Pero no había en el hogar fuego alguno, porque eran muy pobres, verdaderamente
pobrísimos.
De pronto aparecieron dos brasas brillantes y ardientes en el fondo de la chimenea; dos
hermosos ojos de fuego, amarillos como el oro.
Y el viejo frotó sus manos gozoso, y dijo a su esposa:
-¿No notas qué bien se está y qué calorcito se siente?
-Sí, por cierto -respondió la anciana-, y acercó las manos a la lumbre. -Sóplalas y atízalas
-dijo ella.
-¡No, no! -replicó el marido-. Eso las haría arder de prisa.

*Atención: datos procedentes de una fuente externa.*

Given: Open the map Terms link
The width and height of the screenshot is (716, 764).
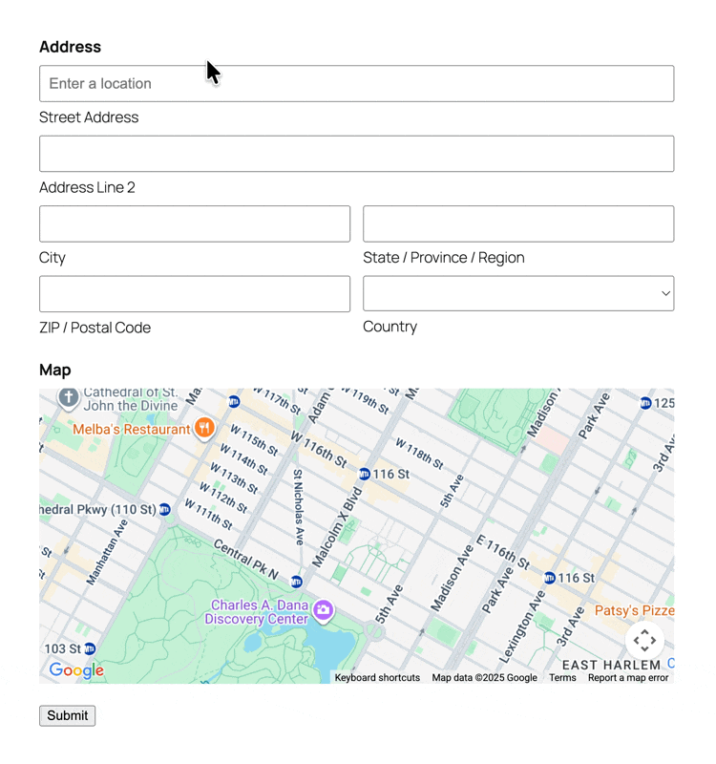Looking at the screenshot, I should [562, 677].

Y así empezaron a charlar para matar el tiempo, sin tristeza ya, porque se sentían animados
a la vista de las dos pequeñas brasas amarillas.
Los pobres son felices con muy poca cosa, y estos dos se alegraban al ver el hermoso regalo
de lumbre que se les había hecho, junto a la cual estuvieron sentados toda la noche
calentándose, seguros de que el Niño Jesús los quería mucho, porque las dos brasas
lucientes brillaron misteriosamente toda la noche, sin extinguirse.
cuando llegó la mañana estos dos pobres, que habían pasado abrigados y contentos toda la
noche, vieron en el fondo de la chimenea al pobre gato que los miraba con sus grandes ojos
amarillos.
el reflejo de aquellos ojos eran lo que mantuvo a aquellos dos pobres tan abrigados y
contentos.
-El tesoro de los pobres es la fantasía -les dijo discretamente el gato.